Serie A - Platini: "Juventus favorita per lo scudetto"

Intervista a 360° del presidente della Uefa che parla anche di Totti ("Mi ricorda Zico"), Balotelli ("Mi ha impressionato all'Europeo") e manda un messaggio di fuoco a Blatter sull'utilizzo della moviola in campo o degli arbitri di porta

Dalla Juve a Del Piero, da Totti a Balotelli, passando per la Nazionale, il ranking Uefa e ovviamente la tecnologia. Michel Platini parla a 360 gradi in una lunga intervista al Corriere dello Sport, partendo da un campionato italiano che vede i suoi bianconeri in testa alla classifica.

"Per me la Juventus è ancora la candidata numero uno allo scudetto ma tutto è possibile - afferma Le Roi - E' diventata una squadra più offensiva e il catenaccio e il gioco difensivo che c'erano in Italia fanno parte del passato. Ora i bianconeri hanno la stessa mentalità delle squadre inglesi e vanno sempre in campo per vincere. La Champions? Tempo fa avevo detto che avrei avuto bisogno di qualche mandato in piu' per riuscire a consegnarla ad Agnelli. Adesso la Juve è cresciuta e ha ottenuto ottimi risultati. Vedremo...". Da Gianni ad Andrea Agnelli, la differenza c'è. "Andrea è Andrea, l'Avvocato era l'Avvocato. Lui era con l'elicottero sopra la Juve, si occupava degli aspetti politici e diplomatici, non della gestione ordinaria come fa Andrea che è dentro la società ogni giorno, non si possono paragonare".

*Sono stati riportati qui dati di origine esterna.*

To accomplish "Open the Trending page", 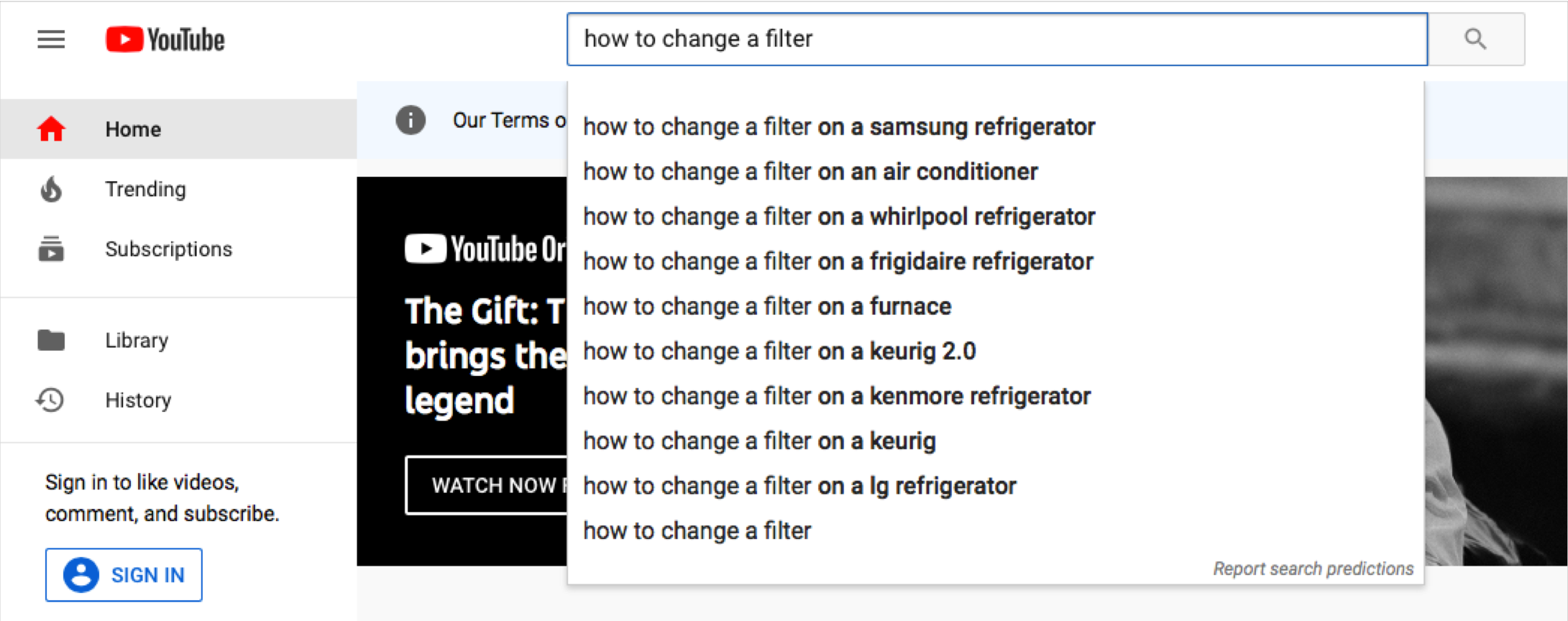I will pyautogui.click(x=146, y=189).
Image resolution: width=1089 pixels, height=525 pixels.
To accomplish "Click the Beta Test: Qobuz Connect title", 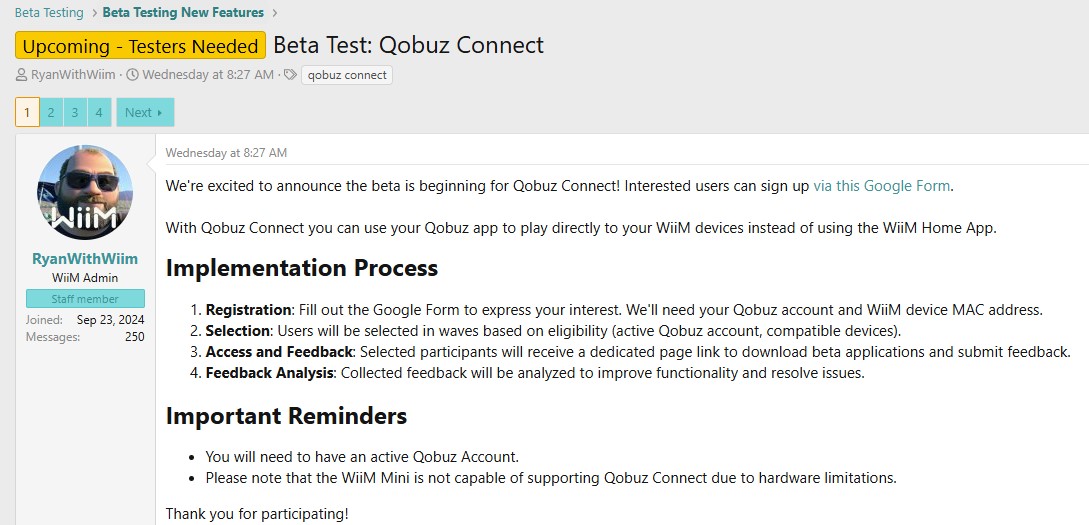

Alla Juve non c'è più Del Piero ("arriva un giorno in cui un calciatore deve lasciare il suo club, un altro anno in panchina per Del Piero non sarebbe stato piacevole e ha fatto bene ad andare in Australia") ma la maglia numero 10 non può rimanere senza padrone: "Per me è meglio che qualcuno ce l'abbia perché per i bambini ha un fascino particolare". Da anni, invece, la maglia numero 10 della Roma è sulle spalle di Totti, "un grandissimo giocatore, uno dei migliori di sempre".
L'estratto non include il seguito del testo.